§ Objective A: Please write out a passage from the HTV peeling thread. Start at the words "What could be" and end after "(Oct 8, 2010)".
§ Objective B: In the HTV peeling thread, which vinyl supplier does wonkylogoltd say they use now?

# HTV Peeling off



## Endlessprints (Jun 29, 2016)

Hi,

For a while I have been using htv from MDP - the hot flex stuff. Initially the transfers are perfect very smooth edging and stuck very well.

But recently we have had lot coming back weeks later because the lettering is all peeling off... I'm not sure what's going on here but it's all different parents bringing them back.

What could be going wrong? The website states that it should handle washes of up to 80oc and is safe to use in the tumble dryer.


----------



## Blue92 (Oct 8, 2010)

Have you checked the pressure and temp settings on your press? Using the same brand of shirts that you did in the past?


----------



## wonkylogoltd (Apr 18, 2012)

I have had this problem with mdp a few times in the past every time I report it to them they blame my press which by the way is brand new hotronix. It's usually the same colour light pink occasionally red. Vinyl does have a shelf life so it could just bbe out of date stock sent to you. I use Xpres now same stuff just hoping I won't have the same problem, so far so good.


----------



## ddamico361 (Jun 28, 2016)

Endlessprints said:


> Hi,
> 
> For a while I have been using htv from MDP - the lettering is all peeling off...


Who is MDP? Sounds like their product is not very good. I'm new so I'm finding my way through alternatives. Thanks.

DavidD


----------

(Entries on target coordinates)

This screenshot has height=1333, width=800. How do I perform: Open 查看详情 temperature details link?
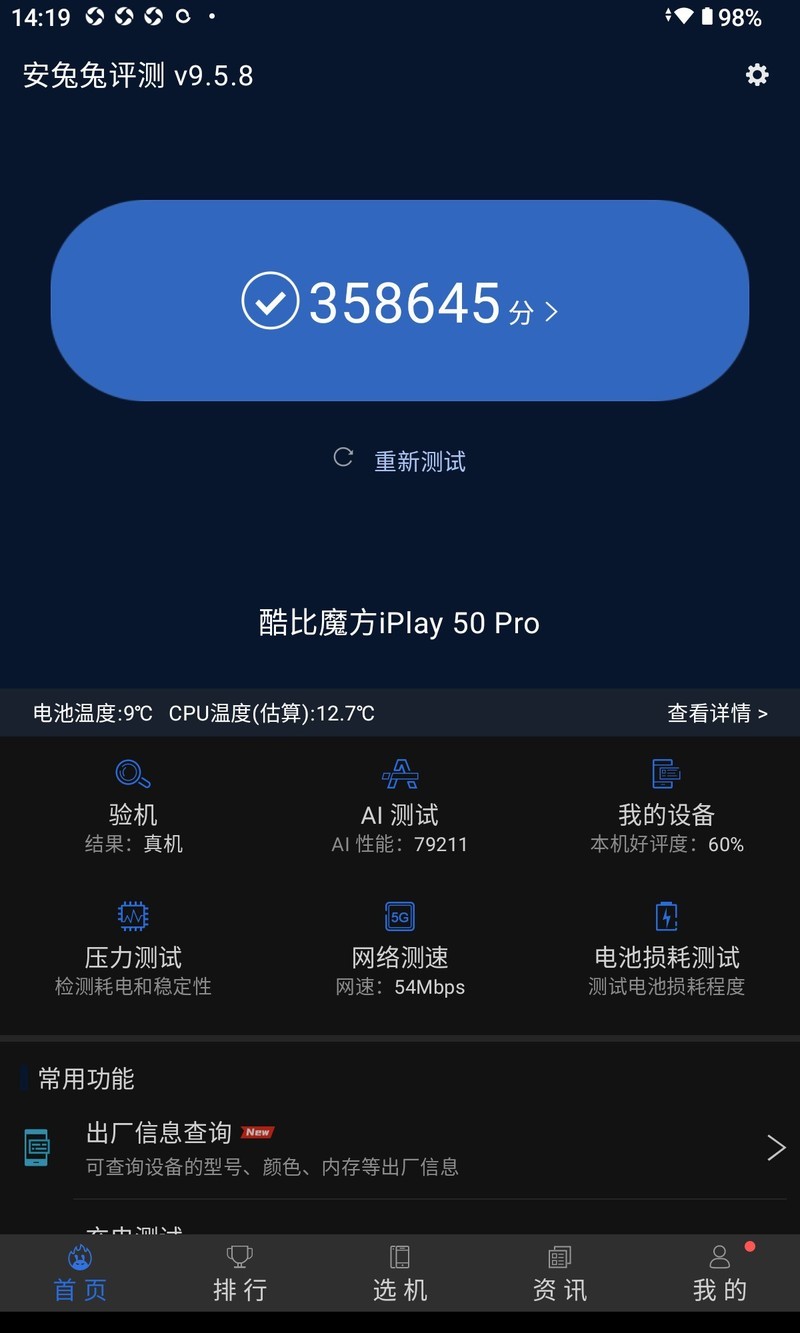click(x=717, y=712)
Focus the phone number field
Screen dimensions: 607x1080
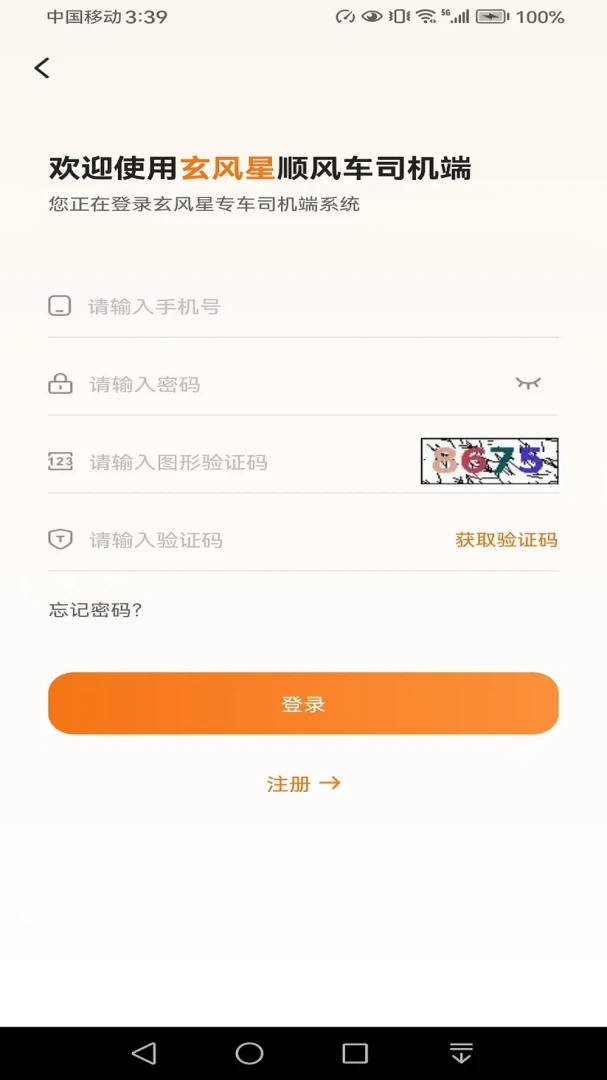(x=303, y=307)
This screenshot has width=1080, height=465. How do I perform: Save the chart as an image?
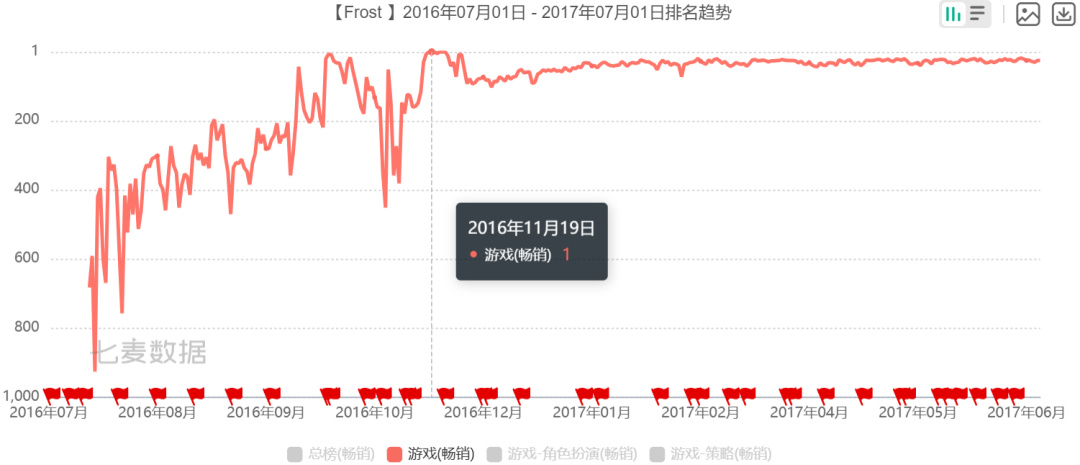coord(1028,14)
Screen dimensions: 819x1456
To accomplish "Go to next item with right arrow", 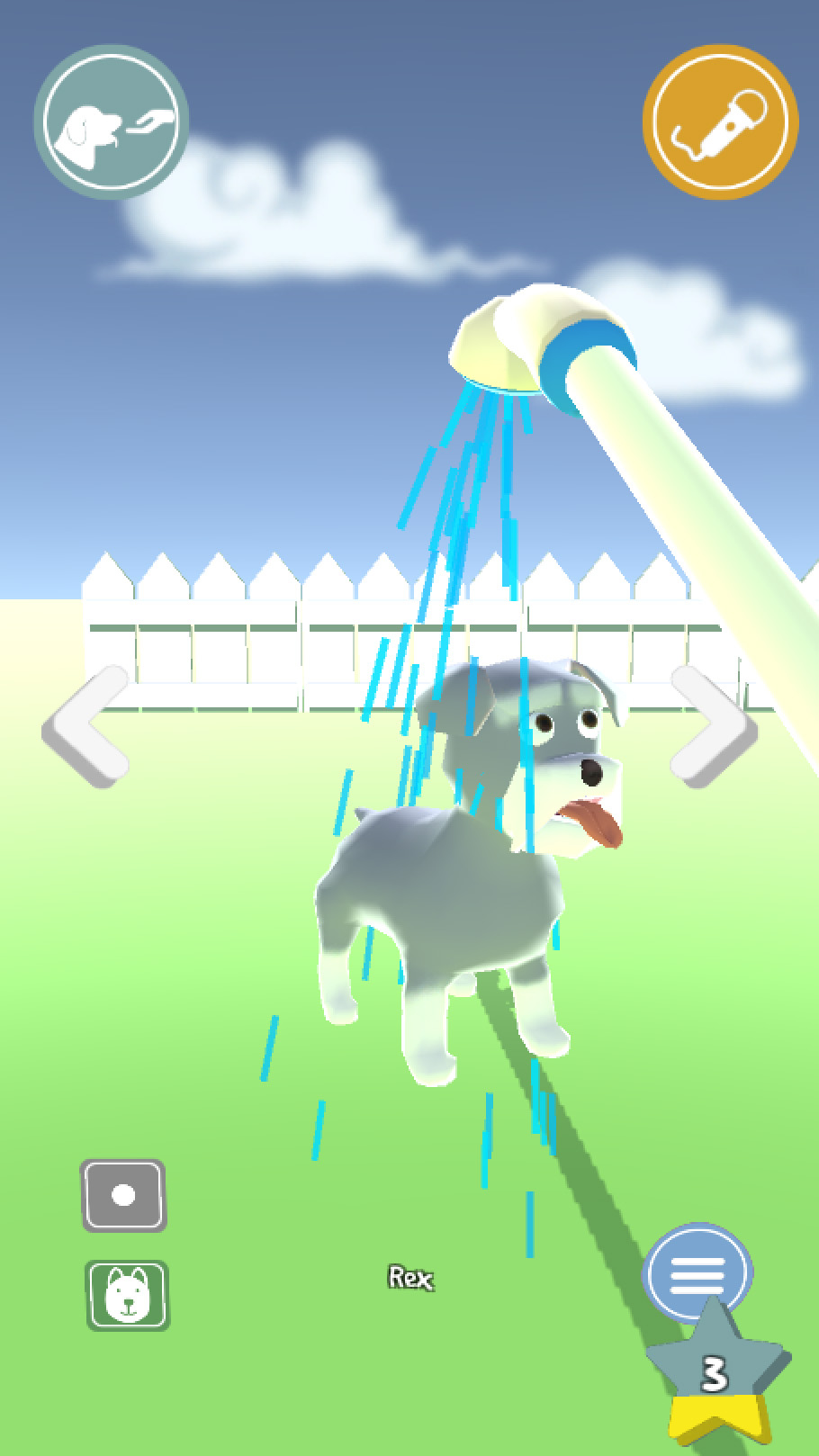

§ Written reply A:
What could be going wrong? The website states that it should handle washes of up to 80oc and is safe to use in the tumble dryer.


----------



## Blue92 (Oct 8, 2010)

§ Written reply B: Xpres.